Jed, who seems to have replaced Josh as Jim Bob’s “golden boy” son, posted this response…

It’s not necessarily wrong to point out that this is “no one else’s business.” But Jim Bob Duggar pretty much sold out his family’s privacy when he turned them all into public figures for money. Moreover, I think it’s likely that a lot of strangers know more about the Duggars than the Duggar “kids” themselves, do.

It seems that Jed wants things both ways. He wants the trappings that come with fame. I noticed this morning that he and his wife, Katey, put out a video about their recent trip to Hawaii. I don’t give a fuck about that, because I suspect they put it out there to distract people from the new documentary. But yes, they seem to expect people to care about their trip to Hawaii before the birth of their latest kid, a daughter who will reportedly be called Nora. However, the scandalous news about Josh Duggar, which proved that their image was fake, is “100% no one else’s business”.

Josh Duggar has proven that he’s a danger to other people, especially children, who are the most vulnerable of all! If that doesn’t make this story other people’s business, I don’t know what does. Moreover, Jill was one of Josh’s victims. Of course she has the right to be heard! And again– if she wants to sell her story for profit, I don’t see why she shouldn’t. Jim Bob sold her out for years! When she finally protested, his response was to ostracize her! So I say fuck him, and fuck his wife! Hopefully, by now, there’s no more chance that Michelle will be knocked up anew. 😉

Katie Joy’s latest video about Jill… interesting how such a conservative guy like Jim Bob would stand for his kids needing a “socialist” program like SNAP…

Aside from Josh being a pervert who preys on children, Jim Bob has been outed as a less than honest businessperson, not just in terms of how he treated his children, but also in terms of how he’s dealt with people in his community. I certainly wouldn’t say that his dealings have been particularly Christlike. What I’ve observed is a man who uses extreme religion to make money. He’s no different than any narcissist, really. You can easily see how they operate. They don’t subscribe to any particular religion or political movement; they just use those movements to promote themselves. Meghan Markle does it by being a supposed liberal feminist. Donald Trump does it by being a supposed Republican. And Jim Bob does it by being a supposed Christian. It’s all part of the image, which is supposed to get unsuspecting people to trust and follow. The reality is, the whole thing is fraudulent, and only meant to get people under control, working for their aims.

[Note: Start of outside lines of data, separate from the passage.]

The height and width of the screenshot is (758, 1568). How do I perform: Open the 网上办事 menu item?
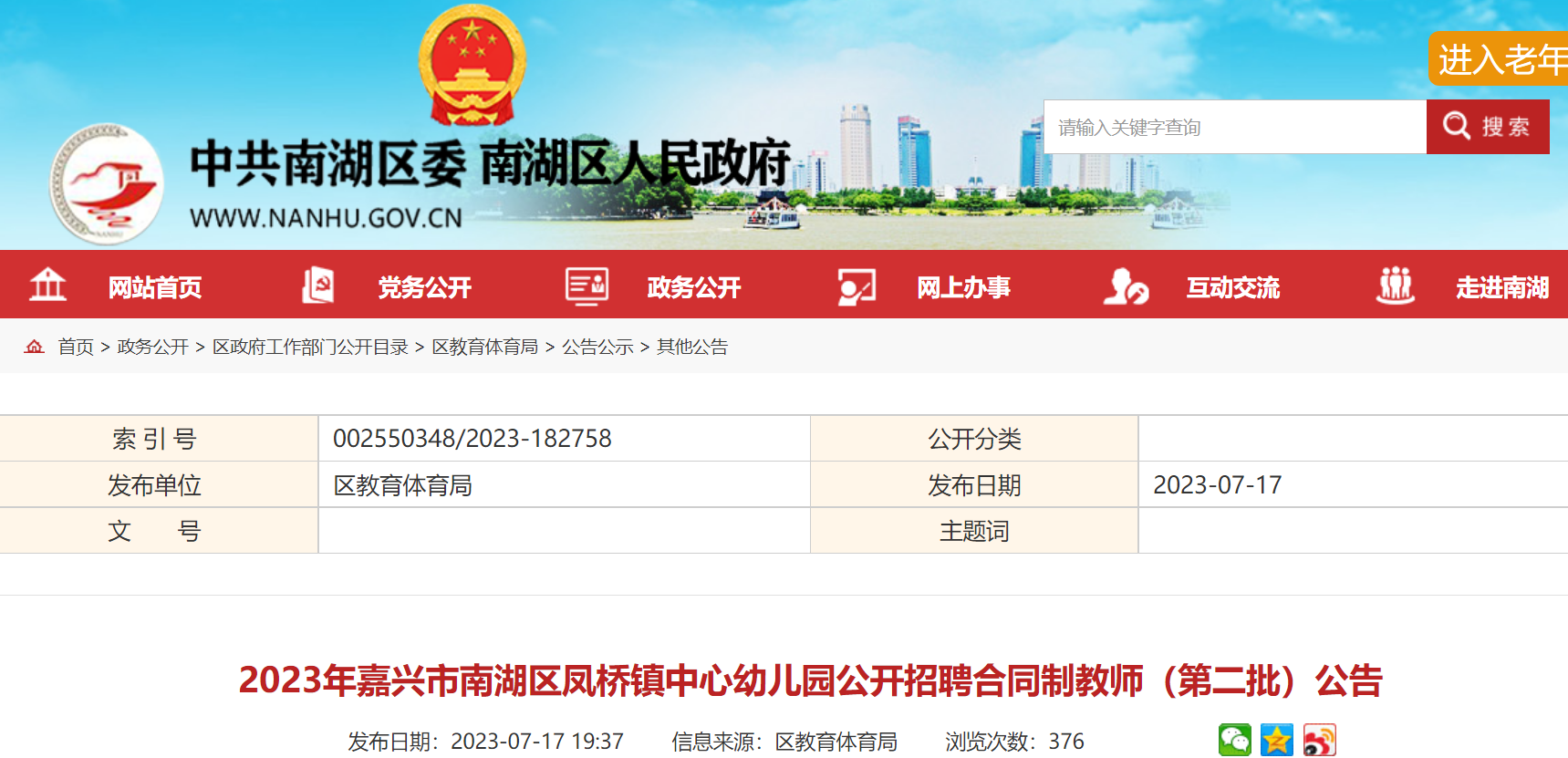(x=963, y=287)
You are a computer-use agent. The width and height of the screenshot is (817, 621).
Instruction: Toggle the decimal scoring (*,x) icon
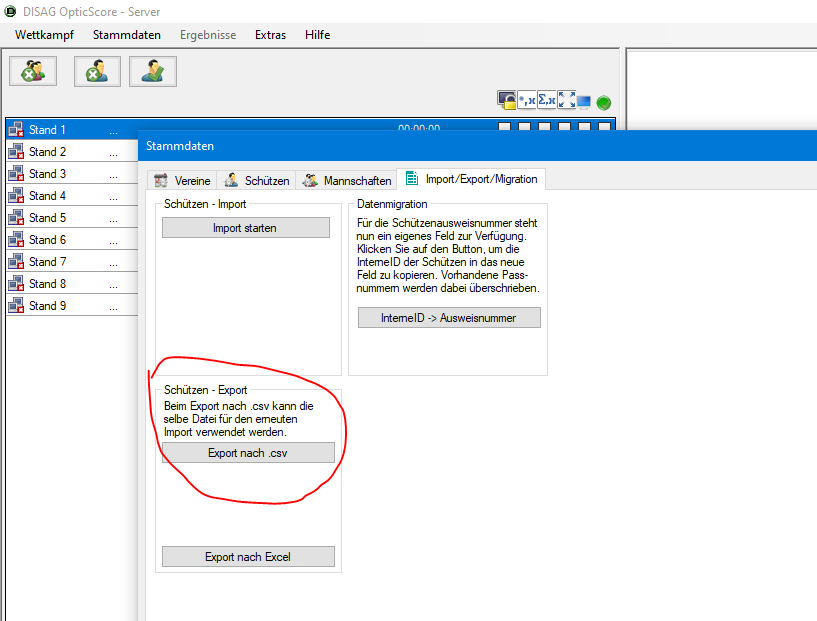tap(526, 101)
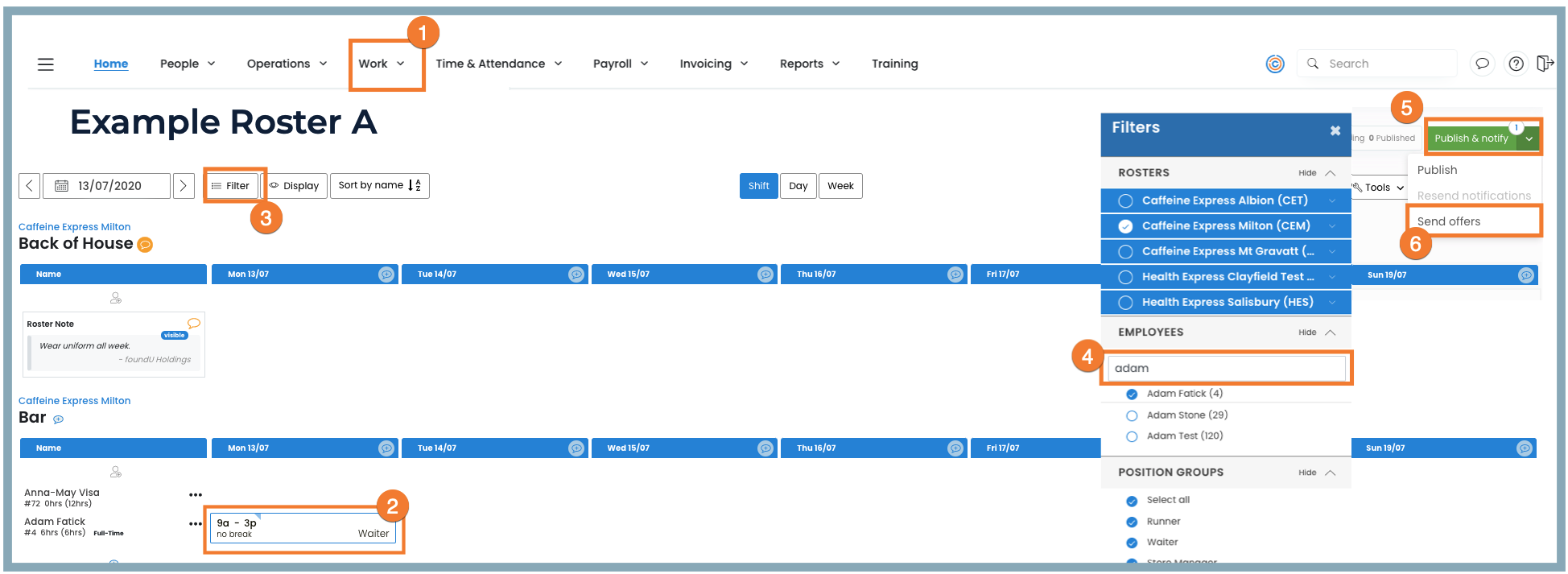Image resolution: width=1568 pixels, height=574 pixels.
Task: Click the employee search field with adam
Action: [1226, 368]
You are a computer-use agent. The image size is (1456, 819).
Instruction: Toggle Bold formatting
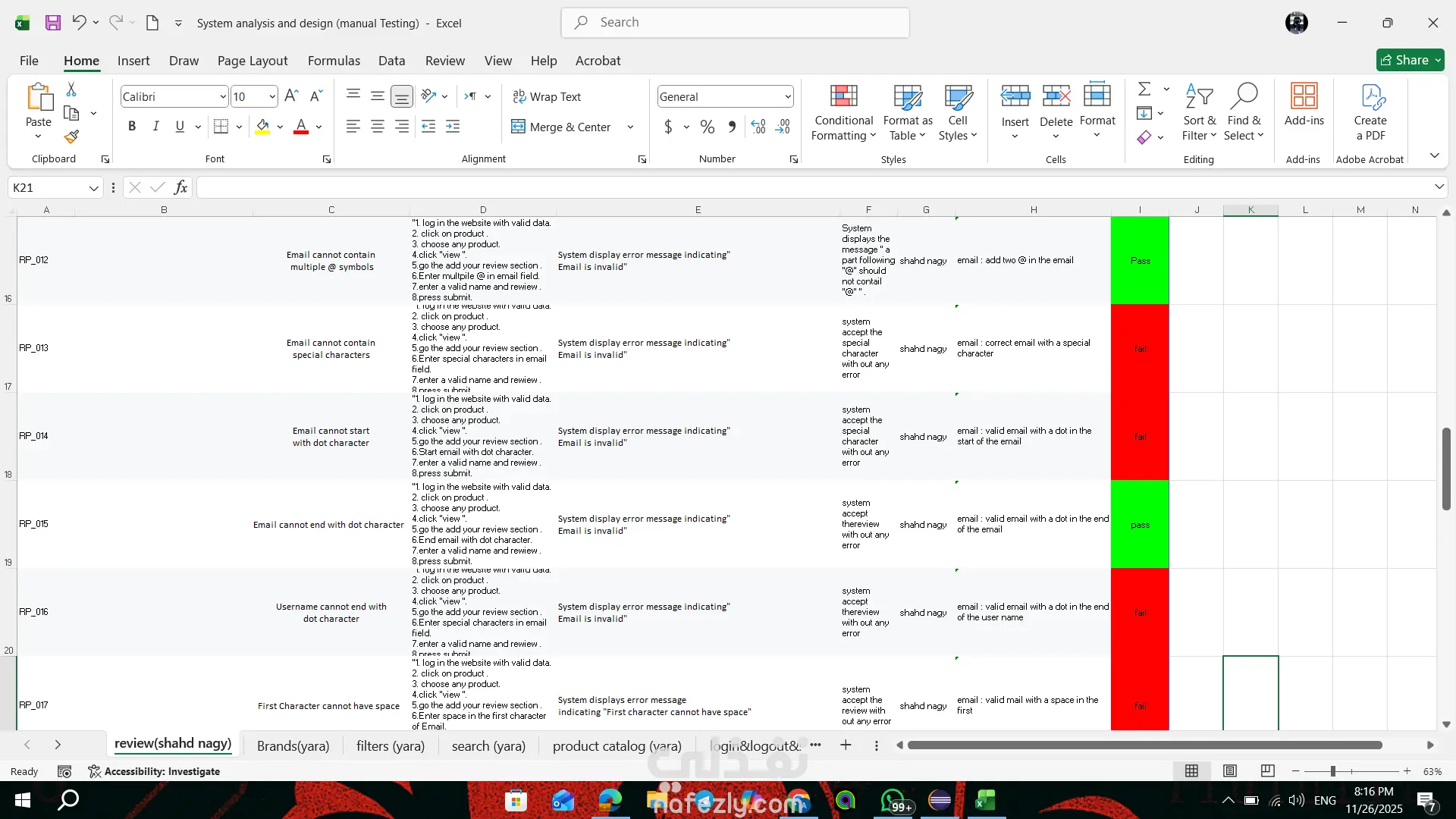pos(132,127)
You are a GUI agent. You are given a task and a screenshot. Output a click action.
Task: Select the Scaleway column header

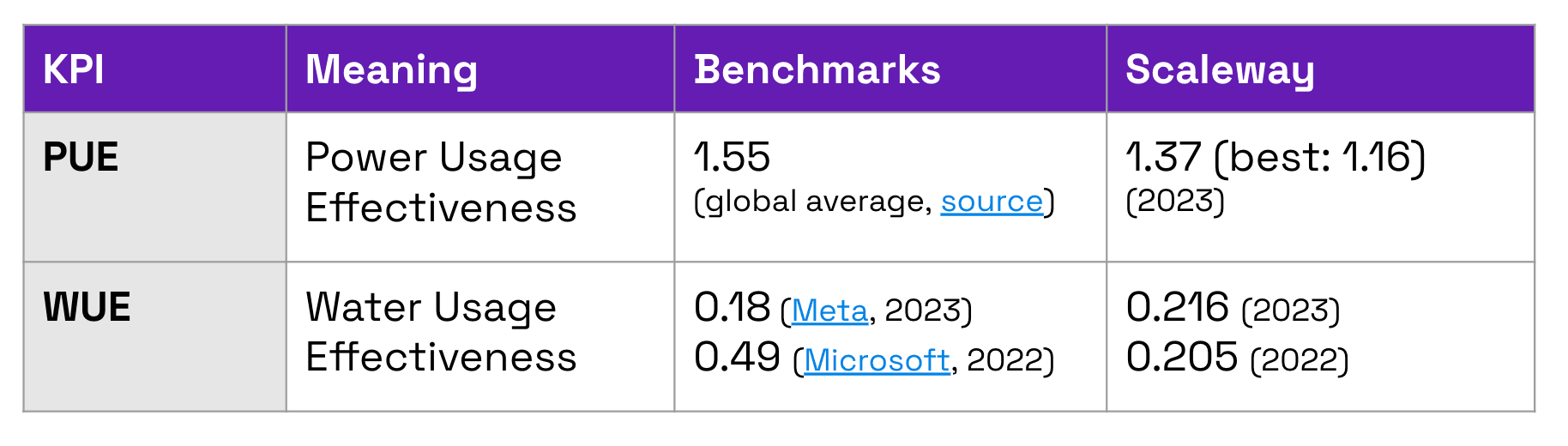click(1219, 69)
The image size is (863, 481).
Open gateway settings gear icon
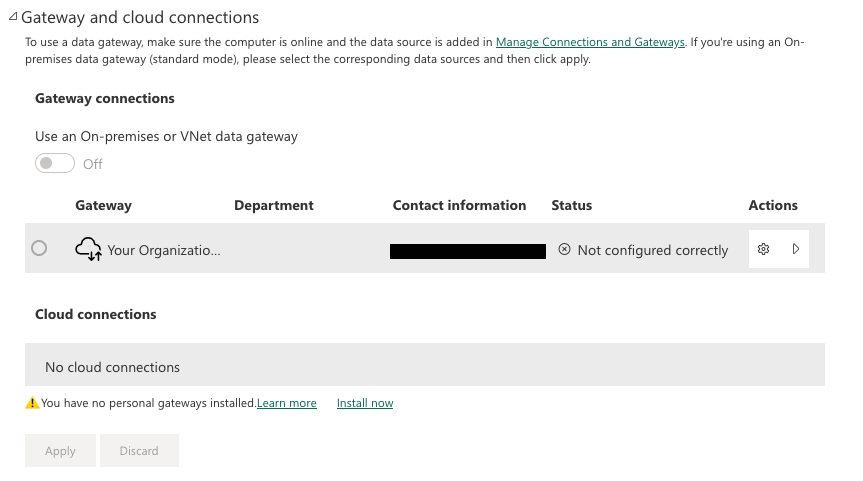[x=764, y=249]
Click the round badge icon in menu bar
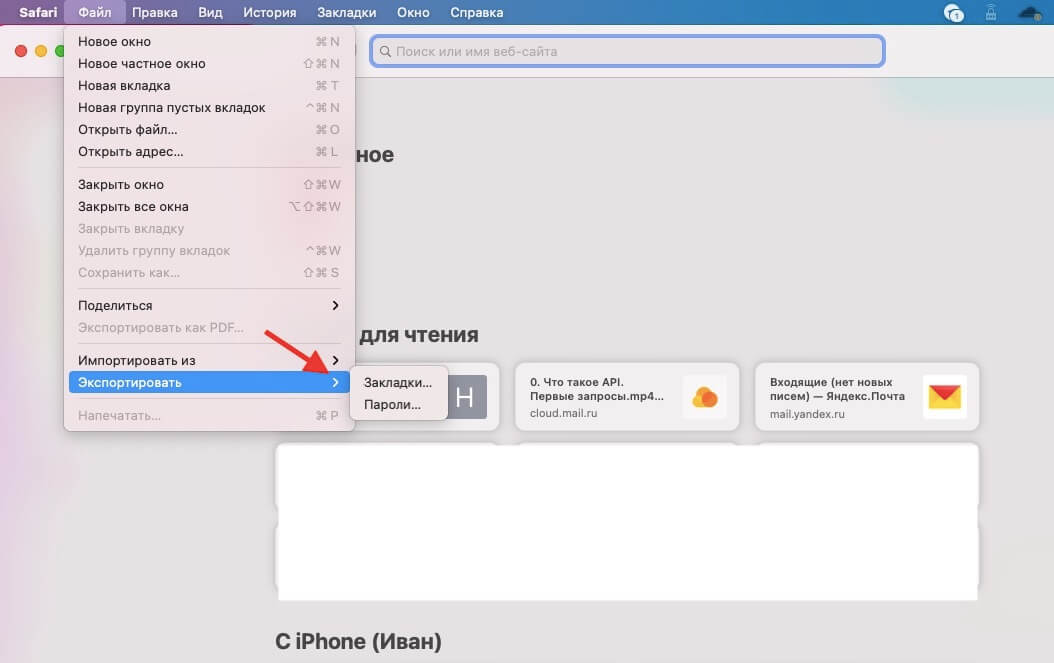Image resolution: width=1054 pixels, height=663 pixels. pyautogui.click(x=953, y=13)
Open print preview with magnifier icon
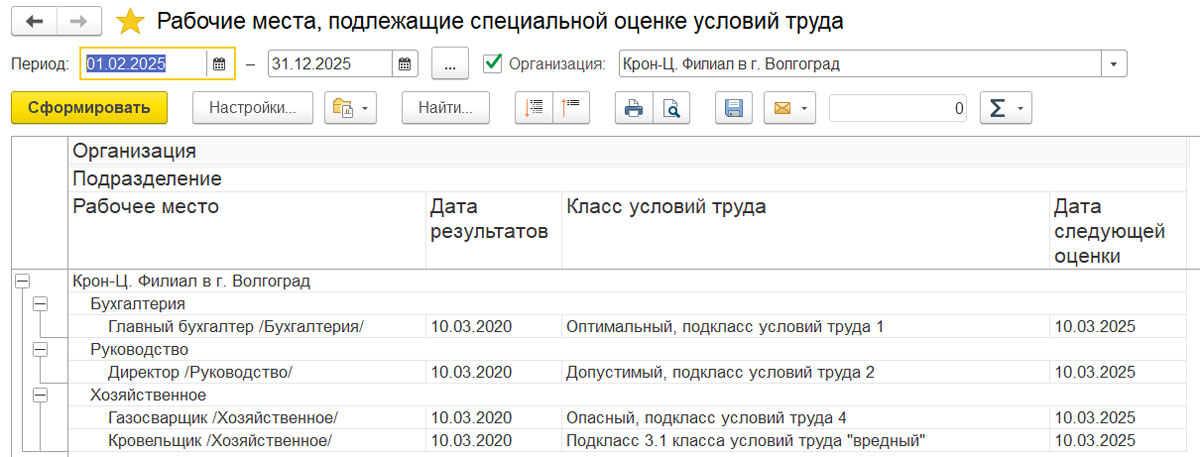This screenshot has width=1200, height=457. tap(672, 108)
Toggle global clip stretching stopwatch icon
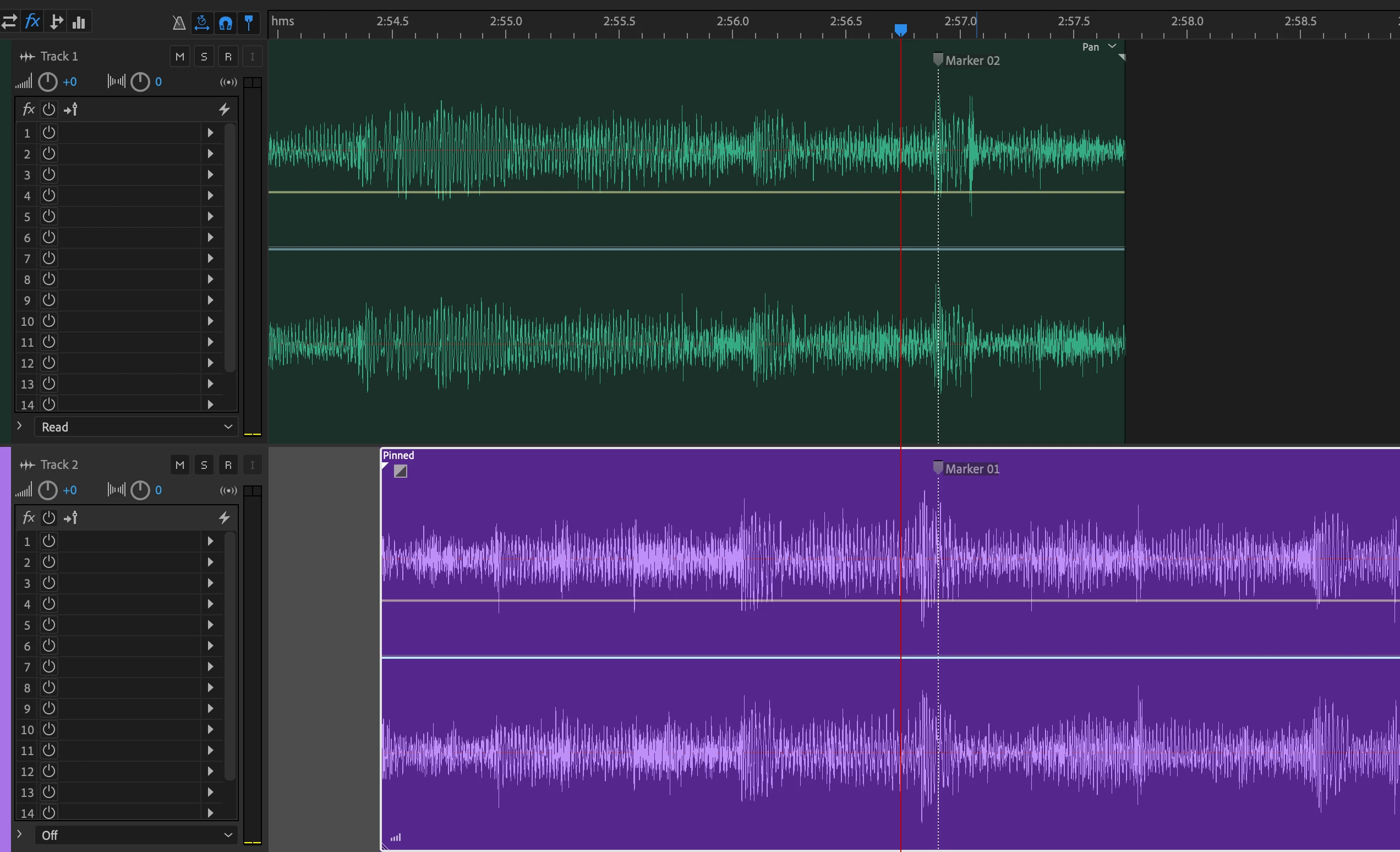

I hope this new book gives Jill some much needed income and a platform.

Jill’s book will be released January 16, 2024, and it will be ghostwritten by Craig Borlase, who is a credible writer who has worked with some well known outlets, such as The New York Times and the Sunday Times. Derick Dillard is also credited as an author. I don’t know how much of the book will be about their religion, which I’m not interested in reading about at all. My guess, though, is that this book is not going to be like the others. Jill, who had always seemed to be the biggest Kool-Aid drinker, is likely going to be the downfall of Jim Bob’s empire. And good for her.

Here comes the tea!

Someone recently uploaded some of the old Duggar episodes on YouTube. I watched a couple of them and couldn’t help but cringe, especially of the shows that highlighted Josh. What a total farce.

Anyway… I can understand not wanting to alienate one’s family members, especially when one or more of them are narcissists. But, I know from personal experience that breaking away from abuse requires bravery, and that means telling the truth. I would absolutely believe Jill’s truth over Jim Bob’s. And it’s high time she spoke up, and spoke OUT, about whatever she wants. She’s been silenced for much too long.

If I were Jed, I think I’d be boning up on my job skills… because he’s probably going to have to find work outside of working for Jim Bob and being on social media before too long. I hope a lot of people will pay attention, too… especially going into the election season of 2024. Bill Gothard and his ilk would like nothing better than to see the United States turn into a fundie Christian dystopian theocracy. Be very careful who you vote for.

Now, off to create some music and do my dreaded Thursday chore. Cheerio!